Why the success of Terminator Salvation depends on Linda Hamilton

The hero of Terminator has always been (and in my mind always will be) Sarah Connor.
At its core, the Terminator franchise is all about Sarah Connor’s journey from frightened waitress to defender of humanity. Played flawlessly by Linda Hamilton in Terminator 1 and 2 (and quite admirably by Lena Heady in the TV series), Sarah Connor is the definitive transgressive female action hero. More so than Uma Thurman in Kill Bill, more so than Angleina Jolie in Tomb Raider, even more so than Sigourney Weaver in Aliens, Hamilton’s Sarah Connor broke all the rules about what women could and couldn’t do in action movies.
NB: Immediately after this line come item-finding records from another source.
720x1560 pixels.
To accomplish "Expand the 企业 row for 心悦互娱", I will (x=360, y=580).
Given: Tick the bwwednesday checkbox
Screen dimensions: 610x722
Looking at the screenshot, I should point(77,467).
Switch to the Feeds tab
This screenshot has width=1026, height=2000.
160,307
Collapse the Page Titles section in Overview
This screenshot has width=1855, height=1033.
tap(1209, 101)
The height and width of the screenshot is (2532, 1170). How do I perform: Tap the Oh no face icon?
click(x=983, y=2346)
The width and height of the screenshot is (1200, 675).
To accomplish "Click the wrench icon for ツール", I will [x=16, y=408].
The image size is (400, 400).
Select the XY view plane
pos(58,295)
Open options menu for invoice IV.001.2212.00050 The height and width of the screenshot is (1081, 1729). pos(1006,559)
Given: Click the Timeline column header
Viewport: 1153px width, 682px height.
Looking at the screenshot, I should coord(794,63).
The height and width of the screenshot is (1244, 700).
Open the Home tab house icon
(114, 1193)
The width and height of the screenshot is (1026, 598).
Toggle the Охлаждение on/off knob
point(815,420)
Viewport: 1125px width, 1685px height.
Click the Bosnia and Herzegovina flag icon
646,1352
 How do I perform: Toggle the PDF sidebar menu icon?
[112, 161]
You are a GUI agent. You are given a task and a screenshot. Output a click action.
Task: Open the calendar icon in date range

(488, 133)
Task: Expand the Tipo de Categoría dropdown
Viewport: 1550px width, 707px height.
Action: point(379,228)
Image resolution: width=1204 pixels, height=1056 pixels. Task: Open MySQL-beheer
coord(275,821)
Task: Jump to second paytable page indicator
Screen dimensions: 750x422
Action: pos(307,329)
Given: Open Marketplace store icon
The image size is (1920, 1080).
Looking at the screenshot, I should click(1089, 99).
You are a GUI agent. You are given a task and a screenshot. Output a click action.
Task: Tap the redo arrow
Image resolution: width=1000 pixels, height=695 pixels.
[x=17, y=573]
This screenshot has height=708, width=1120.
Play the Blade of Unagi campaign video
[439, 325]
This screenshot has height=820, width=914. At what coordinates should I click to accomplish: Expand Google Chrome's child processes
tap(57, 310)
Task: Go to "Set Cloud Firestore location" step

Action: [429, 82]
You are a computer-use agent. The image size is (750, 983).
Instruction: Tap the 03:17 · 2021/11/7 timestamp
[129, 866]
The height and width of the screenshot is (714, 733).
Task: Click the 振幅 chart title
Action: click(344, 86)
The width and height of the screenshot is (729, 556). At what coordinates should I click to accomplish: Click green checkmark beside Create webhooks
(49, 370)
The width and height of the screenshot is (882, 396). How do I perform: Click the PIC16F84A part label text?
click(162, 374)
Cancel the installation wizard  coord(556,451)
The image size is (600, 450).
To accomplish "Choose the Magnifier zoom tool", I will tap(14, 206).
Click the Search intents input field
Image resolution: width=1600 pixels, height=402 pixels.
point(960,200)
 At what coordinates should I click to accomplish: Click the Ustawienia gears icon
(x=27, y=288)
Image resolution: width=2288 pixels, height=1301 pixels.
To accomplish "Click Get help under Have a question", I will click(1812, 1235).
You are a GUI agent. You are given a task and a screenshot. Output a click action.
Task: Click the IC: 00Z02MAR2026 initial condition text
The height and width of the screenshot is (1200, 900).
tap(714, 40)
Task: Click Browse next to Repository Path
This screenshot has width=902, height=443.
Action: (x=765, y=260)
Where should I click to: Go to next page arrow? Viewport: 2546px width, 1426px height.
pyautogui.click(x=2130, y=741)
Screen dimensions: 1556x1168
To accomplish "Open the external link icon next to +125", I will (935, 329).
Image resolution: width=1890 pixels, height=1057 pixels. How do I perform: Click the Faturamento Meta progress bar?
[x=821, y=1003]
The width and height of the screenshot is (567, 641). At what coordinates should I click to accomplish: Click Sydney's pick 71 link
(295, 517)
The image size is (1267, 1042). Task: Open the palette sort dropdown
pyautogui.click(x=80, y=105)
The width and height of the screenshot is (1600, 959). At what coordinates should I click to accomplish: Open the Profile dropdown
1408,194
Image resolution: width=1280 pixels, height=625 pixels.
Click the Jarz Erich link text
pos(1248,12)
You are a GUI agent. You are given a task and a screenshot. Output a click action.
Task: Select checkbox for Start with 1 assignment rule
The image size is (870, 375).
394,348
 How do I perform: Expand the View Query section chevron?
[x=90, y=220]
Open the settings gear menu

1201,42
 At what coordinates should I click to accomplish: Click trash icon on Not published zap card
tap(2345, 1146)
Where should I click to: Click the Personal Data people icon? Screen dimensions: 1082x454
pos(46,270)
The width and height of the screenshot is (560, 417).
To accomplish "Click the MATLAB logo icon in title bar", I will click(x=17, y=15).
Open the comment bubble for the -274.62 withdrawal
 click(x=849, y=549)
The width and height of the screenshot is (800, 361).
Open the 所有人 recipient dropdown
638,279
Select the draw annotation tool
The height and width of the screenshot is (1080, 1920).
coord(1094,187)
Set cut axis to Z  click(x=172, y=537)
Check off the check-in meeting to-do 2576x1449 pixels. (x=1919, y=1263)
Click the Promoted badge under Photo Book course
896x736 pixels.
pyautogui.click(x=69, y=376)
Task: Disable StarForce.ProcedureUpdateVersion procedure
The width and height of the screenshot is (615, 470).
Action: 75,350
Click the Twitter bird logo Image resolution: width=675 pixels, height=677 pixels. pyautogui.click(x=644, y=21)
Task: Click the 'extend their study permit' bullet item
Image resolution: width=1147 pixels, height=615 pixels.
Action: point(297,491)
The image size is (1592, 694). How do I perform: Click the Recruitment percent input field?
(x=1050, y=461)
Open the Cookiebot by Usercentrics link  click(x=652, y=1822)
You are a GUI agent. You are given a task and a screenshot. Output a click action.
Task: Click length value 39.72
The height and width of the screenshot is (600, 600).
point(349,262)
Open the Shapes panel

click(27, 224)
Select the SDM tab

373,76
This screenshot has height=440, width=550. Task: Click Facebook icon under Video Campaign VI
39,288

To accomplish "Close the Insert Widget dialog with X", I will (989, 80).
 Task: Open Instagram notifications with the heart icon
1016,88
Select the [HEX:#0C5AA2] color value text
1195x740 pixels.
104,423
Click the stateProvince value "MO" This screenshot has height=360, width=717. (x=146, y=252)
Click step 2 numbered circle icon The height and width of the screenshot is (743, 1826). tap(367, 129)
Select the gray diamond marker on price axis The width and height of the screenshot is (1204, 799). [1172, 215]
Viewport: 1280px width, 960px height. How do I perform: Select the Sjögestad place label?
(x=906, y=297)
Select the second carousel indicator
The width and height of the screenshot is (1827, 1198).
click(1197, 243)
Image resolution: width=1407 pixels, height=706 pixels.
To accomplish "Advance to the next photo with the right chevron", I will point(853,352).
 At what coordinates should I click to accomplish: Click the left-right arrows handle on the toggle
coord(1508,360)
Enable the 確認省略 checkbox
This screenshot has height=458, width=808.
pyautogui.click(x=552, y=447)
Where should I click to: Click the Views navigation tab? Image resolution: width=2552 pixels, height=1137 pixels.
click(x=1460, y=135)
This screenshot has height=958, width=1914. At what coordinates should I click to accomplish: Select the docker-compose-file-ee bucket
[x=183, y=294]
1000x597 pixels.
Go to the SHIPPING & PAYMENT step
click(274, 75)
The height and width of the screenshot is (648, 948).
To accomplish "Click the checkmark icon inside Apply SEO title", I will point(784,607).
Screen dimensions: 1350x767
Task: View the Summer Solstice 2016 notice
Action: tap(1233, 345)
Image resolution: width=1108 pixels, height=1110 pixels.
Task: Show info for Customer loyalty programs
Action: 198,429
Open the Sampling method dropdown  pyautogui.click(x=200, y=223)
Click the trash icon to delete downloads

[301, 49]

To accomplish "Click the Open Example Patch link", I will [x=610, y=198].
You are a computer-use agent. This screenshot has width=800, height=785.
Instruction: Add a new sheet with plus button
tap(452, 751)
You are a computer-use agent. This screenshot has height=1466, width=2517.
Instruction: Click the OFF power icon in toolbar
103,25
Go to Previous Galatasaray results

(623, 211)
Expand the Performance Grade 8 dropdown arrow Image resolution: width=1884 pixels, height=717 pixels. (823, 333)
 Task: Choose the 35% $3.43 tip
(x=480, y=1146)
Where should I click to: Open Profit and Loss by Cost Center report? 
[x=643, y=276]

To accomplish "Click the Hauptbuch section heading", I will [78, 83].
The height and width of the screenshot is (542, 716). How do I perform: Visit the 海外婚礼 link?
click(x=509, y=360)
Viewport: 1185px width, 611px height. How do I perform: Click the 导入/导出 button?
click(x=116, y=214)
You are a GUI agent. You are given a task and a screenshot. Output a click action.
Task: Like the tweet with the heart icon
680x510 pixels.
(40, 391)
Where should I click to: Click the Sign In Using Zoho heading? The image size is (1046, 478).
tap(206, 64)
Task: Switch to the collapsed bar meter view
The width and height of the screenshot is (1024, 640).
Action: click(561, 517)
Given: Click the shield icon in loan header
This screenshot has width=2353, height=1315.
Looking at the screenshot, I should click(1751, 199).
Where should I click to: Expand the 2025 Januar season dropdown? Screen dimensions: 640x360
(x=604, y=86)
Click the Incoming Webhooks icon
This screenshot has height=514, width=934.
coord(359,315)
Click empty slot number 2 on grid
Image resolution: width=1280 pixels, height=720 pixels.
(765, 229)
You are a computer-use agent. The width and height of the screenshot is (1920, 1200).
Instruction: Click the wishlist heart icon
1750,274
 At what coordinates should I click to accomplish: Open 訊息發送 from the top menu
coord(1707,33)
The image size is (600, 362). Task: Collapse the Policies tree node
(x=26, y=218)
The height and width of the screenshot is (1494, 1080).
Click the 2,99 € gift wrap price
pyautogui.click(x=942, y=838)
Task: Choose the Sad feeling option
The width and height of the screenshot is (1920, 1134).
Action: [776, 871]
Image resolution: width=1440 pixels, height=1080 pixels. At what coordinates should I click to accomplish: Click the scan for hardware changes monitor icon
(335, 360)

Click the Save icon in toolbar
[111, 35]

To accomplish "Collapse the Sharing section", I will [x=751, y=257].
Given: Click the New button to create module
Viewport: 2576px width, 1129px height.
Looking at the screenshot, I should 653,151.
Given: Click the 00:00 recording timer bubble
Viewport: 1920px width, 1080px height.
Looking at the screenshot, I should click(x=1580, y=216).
See, in Terminator 1, there’s nothing all that remarkable about Hamilton’s character. She wakes up, finds out that she’s destined to give birth to the messiah (forgive the intentional use of Biblical imagery), and is told that she needs to survive long enough to ensure his existence. And then from that point on, Kyle Reese and the Terminator wage war over her magic uterus. In flim-studenty terms, Connor plays the slasher-slick role often referred to as “the last girl.” She gets chased around by monsters, is threatened at every turn, watches every one of her friends get gunned down, and then manages to outsmart the bad guy at the very last second. There’s nothing revolutionary here. It’s also hard to ignore the fact that the premise behind Terminator 1 is that the one thing Sarah Connor is good for is making babies. You don’t need a doctorate in gender studies to see the problems there…
But come Terminator 2, Sarah Connor turns the game around and starts playing by her own rules. She says screw it to all this talk of destiny and imminent destruction and decides to make her own future. And even though she’s already given birth to John (which, according to Kyle Reese in Terminator 1, is all she’s supposed to do), she takes the battle to Skynet herself and starts blowing stuff up left, right and centre, learns how to use all sorts of machine guns, and beats the heck out of anyone who stands in her way. She even gets to utter a pretty cool one-liner at the end of the first movie. This is the character that wrestles with existential issues of free will and destiny. This is the character who holds vendettas and exacts revenge. This is the character who is, plain and simple, really freaking cool.
But here’s the kicker: despite being a super-badass warrior in T2, Sarah Connor still gets to be a mom. And that’s not something you see every day.
In most action flicks, women can either be fighters or mothers, but you can’t have it both ways. In other words, if a girl wants to be an action hero, she has to act like a dude. She has to drink whiskey and curse like a sailor and play with guns (and I’ll spare you the Freudian associations that several film theorists have made), but as soon as you’re a mommy, you’re out of the game. Take Kill Bill, for example: the entire point of the movie is that the Bride has to hang up her swords as soon as she has a daughter. Or take any cop show you’ve ever seen. The guy cops can have any number of kids, but the gal cops are always unmarried with no children.
But Terminator doesn’t play by this rule. In T2, Sarah Connor leads the war against the machines (in fact, she’s the driving force behind the assault) and at the same time raises young John. To sum it up, take these two separate lines of dialogue, both spoken by Sarah Connor in T2:
“Men like you thought it up. You think you’re so creative. You don’t know what it’s like to really create something; to create a life; to feel it growing inside you”
[After breaking Silberman’s arm]
“There’s 215 bones in the human body. That’s one.”
How often does any character, male or female, get to preach about human life and loving their kids, but also get to say something so unbelievably cool in the middle of a fight? It just doesn’t happen. I’m hard-pressed to think of even one other female film character that’s such a diehard superhero, but is also prominently figured as a parent.
And so, imagine my disappointment when in Terminator 3 it was casually announced that Sarah Connor had died of cancer and that was that. Here was one of the coolest, most ground-breaking characters of the past thirty years, and she didn’t even get the dignity of dying on screen. Not cool, man. Not cool.
But all is not lost!!
Hamilton will be returning as Sarah Connor in Terminator Salvation in a voice-over role as the grown-up John Connor listens to the tapes she’s left him. Johnny-boy will continue to learn from Sarah’s teachings as he struggles to defeat the Connor family nemesis Skynet.
Usually I cringe when filmmakers shoehorn dead characters into a sequel, but I’m more than willing to make an exception here. Lind Hamilton is the heart and soul of Terminator, and Salvation just wouldn’t feel like a worthy successor without her.